Acontece muito, né?

Mania achar que sem-teto é quem tá debaixo da ponte, lá só peixe e punhado de sujeira, tudo vindo dos condomínios e restaurantes bacanas, pensa que eu não sei? Ó, quase a metade das casas nesse país não tem saneamento, é o que a gente quer também quando quer casa. Mais: moradia. 

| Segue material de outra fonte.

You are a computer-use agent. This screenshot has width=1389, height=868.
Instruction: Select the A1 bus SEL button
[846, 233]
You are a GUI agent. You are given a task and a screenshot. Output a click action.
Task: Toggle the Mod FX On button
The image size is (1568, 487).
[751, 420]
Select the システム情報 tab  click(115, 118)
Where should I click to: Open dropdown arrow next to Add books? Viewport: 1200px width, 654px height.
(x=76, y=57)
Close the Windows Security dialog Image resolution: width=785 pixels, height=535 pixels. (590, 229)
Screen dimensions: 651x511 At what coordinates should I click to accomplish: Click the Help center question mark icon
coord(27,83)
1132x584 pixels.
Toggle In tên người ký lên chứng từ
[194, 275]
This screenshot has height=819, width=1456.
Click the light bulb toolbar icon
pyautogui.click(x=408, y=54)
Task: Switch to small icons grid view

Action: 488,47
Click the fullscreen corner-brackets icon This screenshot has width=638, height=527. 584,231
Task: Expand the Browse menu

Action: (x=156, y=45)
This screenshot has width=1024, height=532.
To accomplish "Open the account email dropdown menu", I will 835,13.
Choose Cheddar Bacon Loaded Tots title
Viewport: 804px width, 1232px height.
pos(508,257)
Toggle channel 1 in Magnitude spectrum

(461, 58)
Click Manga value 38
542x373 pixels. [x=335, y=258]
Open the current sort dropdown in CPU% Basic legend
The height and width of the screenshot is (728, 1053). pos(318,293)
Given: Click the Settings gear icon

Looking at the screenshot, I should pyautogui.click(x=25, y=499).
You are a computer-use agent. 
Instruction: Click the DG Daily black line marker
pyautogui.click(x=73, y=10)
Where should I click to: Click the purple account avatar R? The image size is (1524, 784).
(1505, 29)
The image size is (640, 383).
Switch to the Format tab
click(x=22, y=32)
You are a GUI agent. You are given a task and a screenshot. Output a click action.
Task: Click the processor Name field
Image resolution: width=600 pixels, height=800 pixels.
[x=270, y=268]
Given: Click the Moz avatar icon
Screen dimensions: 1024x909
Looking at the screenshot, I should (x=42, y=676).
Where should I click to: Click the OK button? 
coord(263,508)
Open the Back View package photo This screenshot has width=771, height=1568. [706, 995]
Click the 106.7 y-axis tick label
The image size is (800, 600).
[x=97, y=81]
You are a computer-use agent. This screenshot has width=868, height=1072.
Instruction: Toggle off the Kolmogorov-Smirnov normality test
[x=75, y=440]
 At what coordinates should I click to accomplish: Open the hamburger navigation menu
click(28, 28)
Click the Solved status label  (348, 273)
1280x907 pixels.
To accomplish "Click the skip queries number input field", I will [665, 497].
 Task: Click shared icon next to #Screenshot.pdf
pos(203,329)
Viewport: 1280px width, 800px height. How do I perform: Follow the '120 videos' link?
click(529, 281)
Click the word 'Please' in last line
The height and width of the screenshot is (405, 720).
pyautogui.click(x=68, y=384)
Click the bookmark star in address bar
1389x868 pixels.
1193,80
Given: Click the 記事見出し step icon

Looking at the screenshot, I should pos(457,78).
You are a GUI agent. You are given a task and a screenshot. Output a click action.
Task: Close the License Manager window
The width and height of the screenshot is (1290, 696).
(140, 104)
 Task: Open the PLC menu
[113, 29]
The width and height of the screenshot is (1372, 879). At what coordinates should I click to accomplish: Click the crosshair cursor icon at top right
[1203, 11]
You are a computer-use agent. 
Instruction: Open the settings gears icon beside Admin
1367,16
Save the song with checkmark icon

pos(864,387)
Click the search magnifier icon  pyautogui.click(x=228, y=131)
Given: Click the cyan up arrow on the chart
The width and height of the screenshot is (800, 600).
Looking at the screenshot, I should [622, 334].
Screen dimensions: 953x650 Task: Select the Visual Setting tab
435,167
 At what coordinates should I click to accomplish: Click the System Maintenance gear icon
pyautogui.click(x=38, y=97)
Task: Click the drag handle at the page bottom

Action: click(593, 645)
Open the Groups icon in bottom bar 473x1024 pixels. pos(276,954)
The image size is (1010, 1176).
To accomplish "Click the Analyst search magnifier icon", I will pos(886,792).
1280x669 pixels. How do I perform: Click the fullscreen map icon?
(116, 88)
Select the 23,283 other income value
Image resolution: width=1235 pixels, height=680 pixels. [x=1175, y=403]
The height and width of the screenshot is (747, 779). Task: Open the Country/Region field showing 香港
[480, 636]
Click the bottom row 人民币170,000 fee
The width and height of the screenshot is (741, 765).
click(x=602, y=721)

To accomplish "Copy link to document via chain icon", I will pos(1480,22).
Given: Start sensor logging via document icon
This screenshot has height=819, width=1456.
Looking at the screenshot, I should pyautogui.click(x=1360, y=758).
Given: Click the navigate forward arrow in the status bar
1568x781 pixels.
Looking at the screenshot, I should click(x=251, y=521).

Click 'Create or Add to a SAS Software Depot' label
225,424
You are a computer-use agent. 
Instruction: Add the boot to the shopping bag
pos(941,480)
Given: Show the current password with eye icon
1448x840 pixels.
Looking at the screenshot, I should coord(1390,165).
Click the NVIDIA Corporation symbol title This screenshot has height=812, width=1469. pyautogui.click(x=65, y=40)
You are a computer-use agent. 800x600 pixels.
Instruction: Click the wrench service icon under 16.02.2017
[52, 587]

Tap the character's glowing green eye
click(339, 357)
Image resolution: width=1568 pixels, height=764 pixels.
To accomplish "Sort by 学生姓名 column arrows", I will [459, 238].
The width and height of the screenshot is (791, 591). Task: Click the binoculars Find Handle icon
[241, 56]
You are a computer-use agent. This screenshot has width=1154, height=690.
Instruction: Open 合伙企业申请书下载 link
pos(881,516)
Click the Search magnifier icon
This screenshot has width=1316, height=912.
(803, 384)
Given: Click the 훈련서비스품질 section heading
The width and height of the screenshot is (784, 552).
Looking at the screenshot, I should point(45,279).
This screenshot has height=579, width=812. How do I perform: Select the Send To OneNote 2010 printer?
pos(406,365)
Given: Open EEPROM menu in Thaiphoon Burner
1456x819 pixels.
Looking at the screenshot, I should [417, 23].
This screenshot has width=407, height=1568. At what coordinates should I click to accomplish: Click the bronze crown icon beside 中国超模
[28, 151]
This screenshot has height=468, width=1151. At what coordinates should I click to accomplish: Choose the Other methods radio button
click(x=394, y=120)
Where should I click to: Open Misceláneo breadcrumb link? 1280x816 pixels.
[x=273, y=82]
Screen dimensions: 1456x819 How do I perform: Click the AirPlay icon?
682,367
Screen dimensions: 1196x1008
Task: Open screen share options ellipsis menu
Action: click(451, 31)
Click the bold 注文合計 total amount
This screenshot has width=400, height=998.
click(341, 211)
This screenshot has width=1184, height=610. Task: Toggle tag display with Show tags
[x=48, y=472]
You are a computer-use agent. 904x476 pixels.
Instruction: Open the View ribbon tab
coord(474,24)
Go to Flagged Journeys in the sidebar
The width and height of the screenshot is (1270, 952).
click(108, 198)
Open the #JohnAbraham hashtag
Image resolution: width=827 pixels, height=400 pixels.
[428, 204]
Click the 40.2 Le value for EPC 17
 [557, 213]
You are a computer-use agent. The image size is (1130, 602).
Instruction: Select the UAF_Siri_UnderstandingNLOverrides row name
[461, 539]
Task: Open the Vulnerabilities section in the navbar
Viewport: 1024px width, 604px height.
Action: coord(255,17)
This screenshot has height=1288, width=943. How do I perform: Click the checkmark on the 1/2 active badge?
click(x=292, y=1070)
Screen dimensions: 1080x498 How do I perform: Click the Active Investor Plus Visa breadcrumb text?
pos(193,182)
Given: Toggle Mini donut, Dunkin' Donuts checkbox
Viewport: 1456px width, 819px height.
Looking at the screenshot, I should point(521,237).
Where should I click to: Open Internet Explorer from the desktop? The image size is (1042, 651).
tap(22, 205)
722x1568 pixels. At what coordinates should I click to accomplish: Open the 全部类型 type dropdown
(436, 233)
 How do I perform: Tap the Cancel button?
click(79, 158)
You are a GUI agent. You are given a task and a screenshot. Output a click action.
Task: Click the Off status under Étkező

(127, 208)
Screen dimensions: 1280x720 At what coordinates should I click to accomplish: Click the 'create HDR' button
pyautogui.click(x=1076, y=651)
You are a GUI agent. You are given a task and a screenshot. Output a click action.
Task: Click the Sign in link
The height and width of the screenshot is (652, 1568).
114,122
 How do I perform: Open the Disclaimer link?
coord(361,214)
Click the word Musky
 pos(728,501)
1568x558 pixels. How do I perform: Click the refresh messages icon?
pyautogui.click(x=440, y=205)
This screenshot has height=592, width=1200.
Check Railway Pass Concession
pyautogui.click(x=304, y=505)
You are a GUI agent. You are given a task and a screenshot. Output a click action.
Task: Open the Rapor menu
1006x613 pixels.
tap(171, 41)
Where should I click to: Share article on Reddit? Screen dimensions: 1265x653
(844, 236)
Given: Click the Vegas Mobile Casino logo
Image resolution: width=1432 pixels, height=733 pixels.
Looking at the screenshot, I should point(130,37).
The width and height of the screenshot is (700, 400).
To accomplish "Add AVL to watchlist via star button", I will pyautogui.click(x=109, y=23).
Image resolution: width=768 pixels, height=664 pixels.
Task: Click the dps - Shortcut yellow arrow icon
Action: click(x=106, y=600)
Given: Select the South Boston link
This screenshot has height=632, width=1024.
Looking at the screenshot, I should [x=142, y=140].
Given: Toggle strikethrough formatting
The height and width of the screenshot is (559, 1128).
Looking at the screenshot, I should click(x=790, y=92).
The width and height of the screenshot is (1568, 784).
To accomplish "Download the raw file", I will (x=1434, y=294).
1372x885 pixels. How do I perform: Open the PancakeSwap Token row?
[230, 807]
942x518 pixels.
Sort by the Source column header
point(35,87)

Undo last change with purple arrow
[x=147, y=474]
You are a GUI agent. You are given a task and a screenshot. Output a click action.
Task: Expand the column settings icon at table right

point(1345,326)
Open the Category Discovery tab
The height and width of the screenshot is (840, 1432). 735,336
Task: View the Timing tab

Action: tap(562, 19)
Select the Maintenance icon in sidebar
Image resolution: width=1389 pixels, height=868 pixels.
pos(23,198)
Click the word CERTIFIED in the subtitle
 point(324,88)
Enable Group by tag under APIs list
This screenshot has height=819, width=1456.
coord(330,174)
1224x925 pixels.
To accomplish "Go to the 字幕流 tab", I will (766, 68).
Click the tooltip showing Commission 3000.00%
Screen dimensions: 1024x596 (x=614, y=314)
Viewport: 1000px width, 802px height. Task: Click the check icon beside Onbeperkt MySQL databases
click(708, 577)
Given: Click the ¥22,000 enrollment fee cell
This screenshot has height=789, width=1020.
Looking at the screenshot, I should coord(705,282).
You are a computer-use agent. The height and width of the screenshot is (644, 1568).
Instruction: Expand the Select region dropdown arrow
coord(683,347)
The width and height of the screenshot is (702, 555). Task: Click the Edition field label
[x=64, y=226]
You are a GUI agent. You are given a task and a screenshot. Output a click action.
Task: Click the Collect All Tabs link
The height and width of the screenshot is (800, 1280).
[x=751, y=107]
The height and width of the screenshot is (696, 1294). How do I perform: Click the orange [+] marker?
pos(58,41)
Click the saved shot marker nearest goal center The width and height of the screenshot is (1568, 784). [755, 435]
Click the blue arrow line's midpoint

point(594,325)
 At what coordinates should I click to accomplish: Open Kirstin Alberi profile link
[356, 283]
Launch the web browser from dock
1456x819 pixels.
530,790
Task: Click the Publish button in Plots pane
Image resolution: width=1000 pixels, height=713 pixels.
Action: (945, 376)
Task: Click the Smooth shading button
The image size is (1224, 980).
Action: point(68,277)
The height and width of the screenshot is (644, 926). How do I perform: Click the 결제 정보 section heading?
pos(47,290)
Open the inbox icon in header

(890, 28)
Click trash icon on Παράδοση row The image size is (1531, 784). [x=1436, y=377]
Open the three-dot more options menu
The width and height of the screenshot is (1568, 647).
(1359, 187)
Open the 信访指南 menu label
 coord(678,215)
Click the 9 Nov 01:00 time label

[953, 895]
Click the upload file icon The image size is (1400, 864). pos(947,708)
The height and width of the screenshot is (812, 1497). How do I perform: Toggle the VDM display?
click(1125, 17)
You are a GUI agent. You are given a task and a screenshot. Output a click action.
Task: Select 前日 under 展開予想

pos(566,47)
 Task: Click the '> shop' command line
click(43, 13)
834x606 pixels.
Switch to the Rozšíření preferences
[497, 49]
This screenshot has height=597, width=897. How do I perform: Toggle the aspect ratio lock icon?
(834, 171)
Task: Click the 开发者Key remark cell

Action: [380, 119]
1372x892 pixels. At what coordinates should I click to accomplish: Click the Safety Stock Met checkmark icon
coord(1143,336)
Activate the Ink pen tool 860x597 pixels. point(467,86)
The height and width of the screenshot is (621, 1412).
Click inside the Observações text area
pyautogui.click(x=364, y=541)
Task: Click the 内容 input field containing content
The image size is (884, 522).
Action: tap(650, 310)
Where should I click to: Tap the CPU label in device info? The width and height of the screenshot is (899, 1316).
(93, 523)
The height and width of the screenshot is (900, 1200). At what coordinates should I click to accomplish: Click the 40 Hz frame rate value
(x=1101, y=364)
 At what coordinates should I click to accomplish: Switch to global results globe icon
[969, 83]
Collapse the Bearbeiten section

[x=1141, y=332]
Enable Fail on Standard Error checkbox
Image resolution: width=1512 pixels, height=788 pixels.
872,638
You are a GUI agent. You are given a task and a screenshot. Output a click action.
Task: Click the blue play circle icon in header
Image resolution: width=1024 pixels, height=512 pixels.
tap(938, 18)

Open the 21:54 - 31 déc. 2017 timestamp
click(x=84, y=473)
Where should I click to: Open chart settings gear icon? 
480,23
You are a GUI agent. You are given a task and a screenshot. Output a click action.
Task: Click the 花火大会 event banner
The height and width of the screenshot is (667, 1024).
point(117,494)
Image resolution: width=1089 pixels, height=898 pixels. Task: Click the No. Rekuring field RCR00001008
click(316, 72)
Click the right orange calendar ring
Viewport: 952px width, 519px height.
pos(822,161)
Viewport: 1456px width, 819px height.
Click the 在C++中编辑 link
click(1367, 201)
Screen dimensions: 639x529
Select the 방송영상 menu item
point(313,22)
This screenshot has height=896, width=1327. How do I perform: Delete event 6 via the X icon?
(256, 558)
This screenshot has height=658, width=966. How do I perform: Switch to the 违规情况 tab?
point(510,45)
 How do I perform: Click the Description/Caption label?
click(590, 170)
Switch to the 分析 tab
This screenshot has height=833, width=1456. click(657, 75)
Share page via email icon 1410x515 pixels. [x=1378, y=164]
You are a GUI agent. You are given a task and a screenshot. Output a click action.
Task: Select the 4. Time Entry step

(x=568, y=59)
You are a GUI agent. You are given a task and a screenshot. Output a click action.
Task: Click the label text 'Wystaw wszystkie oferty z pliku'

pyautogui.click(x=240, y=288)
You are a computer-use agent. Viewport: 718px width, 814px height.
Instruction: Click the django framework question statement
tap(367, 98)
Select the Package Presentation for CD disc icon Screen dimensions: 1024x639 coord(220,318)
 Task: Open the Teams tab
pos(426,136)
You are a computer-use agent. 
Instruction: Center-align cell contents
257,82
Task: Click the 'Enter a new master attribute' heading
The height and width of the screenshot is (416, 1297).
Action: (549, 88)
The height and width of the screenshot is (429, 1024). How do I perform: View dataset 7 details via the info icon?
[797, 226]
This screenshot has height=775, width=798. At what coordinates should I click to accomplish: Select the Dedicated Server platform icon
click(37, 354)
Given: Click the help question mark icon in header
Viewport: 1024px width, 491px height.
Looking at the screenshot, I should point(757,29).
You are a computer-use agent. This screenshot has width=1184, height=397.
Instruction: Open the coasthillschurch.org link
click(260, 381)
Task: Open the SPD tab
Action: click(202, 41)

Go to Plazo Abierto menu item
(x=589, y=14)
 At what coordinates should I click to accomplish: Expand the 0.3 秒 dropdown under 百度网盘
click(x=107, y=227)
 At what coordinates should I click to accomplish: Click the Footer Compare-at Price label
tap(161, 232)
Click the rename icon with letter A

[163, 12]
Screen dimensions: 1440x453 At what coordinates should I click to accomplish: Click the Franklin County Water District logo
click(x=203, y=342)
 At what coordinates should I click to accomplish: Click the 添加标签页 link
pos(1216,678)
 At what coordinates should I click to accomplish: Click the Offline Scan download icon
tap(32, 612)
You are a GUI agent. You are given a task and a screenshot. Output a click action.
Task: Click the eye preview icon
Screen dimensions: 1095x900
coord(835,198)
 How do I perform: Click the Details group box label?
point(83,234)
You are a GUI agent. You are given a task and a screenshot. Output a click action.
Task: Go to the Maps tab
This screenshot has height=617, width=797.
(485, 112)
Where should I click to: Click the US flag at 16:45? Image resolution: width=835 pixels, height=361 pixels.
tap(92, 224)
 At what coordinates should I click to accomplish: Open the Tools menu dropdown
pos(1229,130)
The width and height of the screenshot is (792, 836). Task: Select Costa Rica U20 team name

Como é que eu não vou tá na luta? No início foi difícil, mal dava tempo pra coçar. Mas aí é polícia esculachando, a novela cheia de preconceitos - a vida dura de todo dia. De todos nós: é só olhar. Cada um tem uma história e tem hora que é a mesma. A gente começa querendo uma casa, mas depois vê que não resolve isso: de cada um tem sua casa e pronto. Né assim não. Trem, escola, trabalho, saúde. Tal. 
Maria. Maria de Lourdes. 
Mas onde eu moro, esse povo todo que taí me chama de Zezé. Claro que moro, ué. E tenho carteira assinada - mania de achar que pobre só caricatura de pobre. Aí eles se surpreendem. Disse outro dia mesmo no serviço, vocês só são médicos porque minha avó foi escrava da avó de vocês, grande vantagem, pensa que eu não sei? Me botaí. Bota toda essa negradaí. Pra tu-vê! Eu sou boa cozinheira, boa tia e boa assistente lá no hospital, eu não seria boa médica por quê? Era só ter podido estudar, minha avó ter podido estudar. Ué.Primeiro morei com meu marido, meu filho tal. É. Casa alugada. Um barraco ajeitadinho. É. Morei nove anos. Com meu filho, meu marido.
Tal.
Casa alugada. 
É.
Longe do trabalho sempre, né? Mas dava pra viver.
Saí depois que meu filho morreu.
Doença congênita degenerativa. A gente notou logo. Corre pra médico, hospital, meu bichinho. Tão miúdo e.
Lembro ele falando, mamãe, tá bom. 
Eu toda noite pensando..
Desculpa, é que. Obrigada.
Você sabe, né, pelo menos seis consultas durante a gestação. Nem sempre evita tudo. Mas você sabe, né, que a quantidade de consultas. Quanto mais grana ou mais estudo, as mulheres têm até o dobro de consultas. O pré-natal. Nem sempre evita, né. Aí eu nunca vou saber.
Meu marido não aguentou e eu também depois já não conseguia. Dor demais. Separamos, mas não dava pra dois aluguéis. A família dele do Norte, ele não ia voltar - ficamos ano e meio morando juntos, só morando. Quando ele morreu do coração, eu não podia mais ficar lá. Um tempo de favor na vizinha, mas tem meus sobrinhos: filhos da minha sobrinha. Maitê, Sofia, Lucas e Maicon. Que moram comigo, a mãe é usuária de drogas, sumiu de casa. A última vez que soube, tava no crack. 
Acontece muito, né?
Hoje eu moro com aquele ali que tá no surdo, como gosta de um pagode. E eu também. Meu sonho é aprender a tocar cuíca - é muito difícil? 
Tamojunto há seis anos, casamos no cartório, tal, só não mudei o nome. Ué, homem não muda o nome dele, pra tu-vê. Sei bem o que é ser mulher, negra. Eles falam que a escravidão acabou porque não sabem de nada. Pergunta pra gente. Esculacho atrás de esculacho. Não como no tempo da minha avó, bisavó, mas não acabou não - mania de achar que escravidão é só em senzala. Se é mulher então, rãn!, eu é que sei, pensa que não? Pode procurar: a gente ganha trinta por cento a menos. Aí depois fazem piada, que nosso lugar é na cozinha, que sei-lá o que não é trabalho de mulher. Fecho logo a cara.
Claro que eu tenho onde morar. A casa é do Valdir, ele tem os filhos dele que moram com a mãe. Eu mais meus sobrinhos estamos lá. Qualquer dia eu morro - eaí - ? Casei com separação total de bens, o Valdir tem os filhos dele, ele morre e a casa vai ser dos filhos dele, tem mais é que ser. E pra onde vão os quatro, que perderam mãe, vó, o pai fugiu. Mania de achar que casa é só ter onde poder dormir hoje. Pra mim é o que eu vou deixar pra eles, é o mínimo, né?
Você desculpa assim eu me emocionar. Tenho dois empregos. São Gonçalo-Ipanema-Nova Iguaçu toda semana. Eles não pagam transporte, olha que sou concursada. É ilegal, mas o povo lá não se junta, não vai resolver nunca. Eu tento, mas falam… Zezé gosta de um rebuliço. E fica nisso.
Mania de achar as coisas estando sempre fora delas.